His order cited “credible evidence” that a takeover “threatens to impair the national security of the United States”.

Qualcomm was already trying to fend off Broadcom’s bid.

A takeover would have created the world’s third largest computer chipmaker.

It would also have been the biggest takeover in the technology sector.

The presidential order said: “The proposed takeover of Qualcomm by the Purchaser (Broadcom) is prohibited, and any substantially equivalent merger, acquisition, or takeover, whether effected directly or indirectly, is also prohibited.”

The bid attempt was already being investigated by the Committee on Foreign Investment in the US, a multi-agency led by the US Treasury Department.

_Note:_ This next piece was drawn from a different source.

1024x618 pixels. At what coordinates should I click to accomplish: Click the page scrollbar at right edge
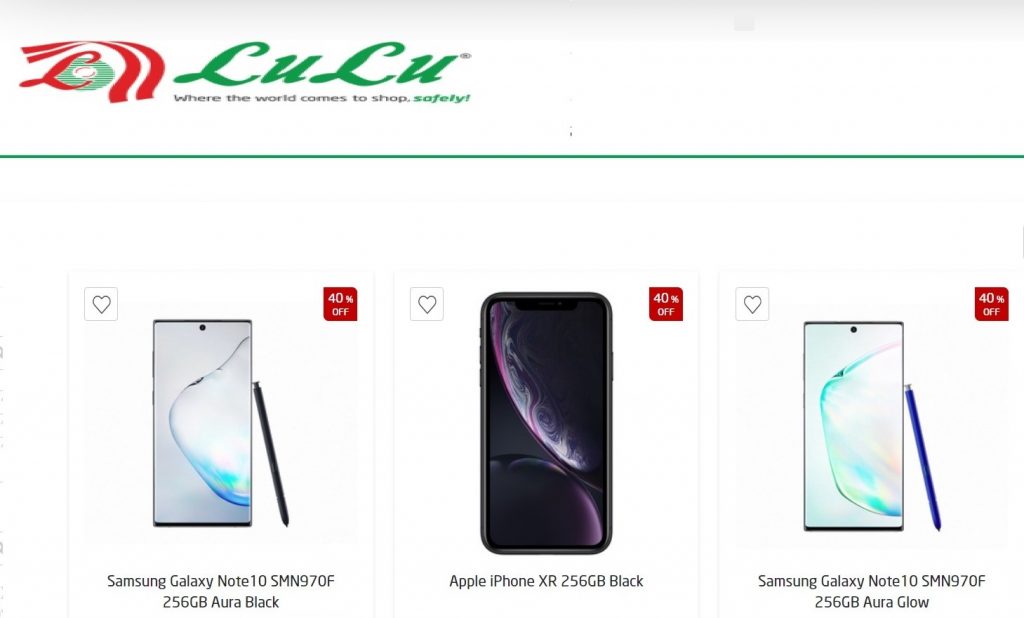[1021, 242]
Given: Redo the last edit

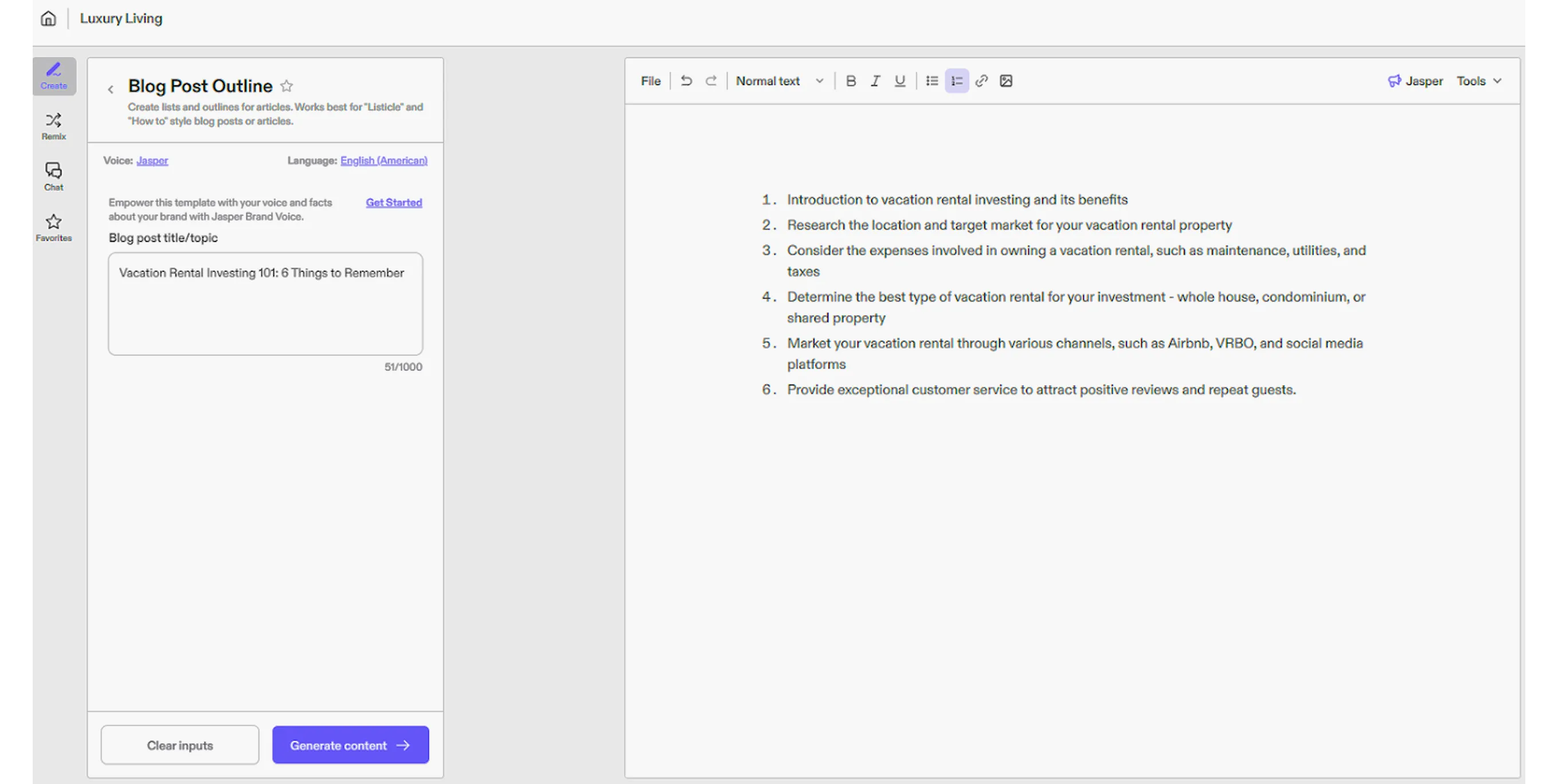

Broadcom had been pursuing San Diego-based Qualcomm for about four months.

The sector is in a race to develop chips for the latest 5G wireless technology, and Qualcomm was considered by Broadcom a significant asset in its bid to gain market share.

The US company had rejected approaches from its rival on the grounds that the offer undervalued the business, and also that any takeover would face antitrust hurdles.

Earlier this year, Chinese telecoms giant Huawei said it had not been able to strike a deal to sell its new smartphone via a US carrier, widely believed to be AT&T.

The US also recently blocked the $1.2bn sale of money transfer firm Moneygram to China’s Ant Financial, the digital payments arm of Alibaba.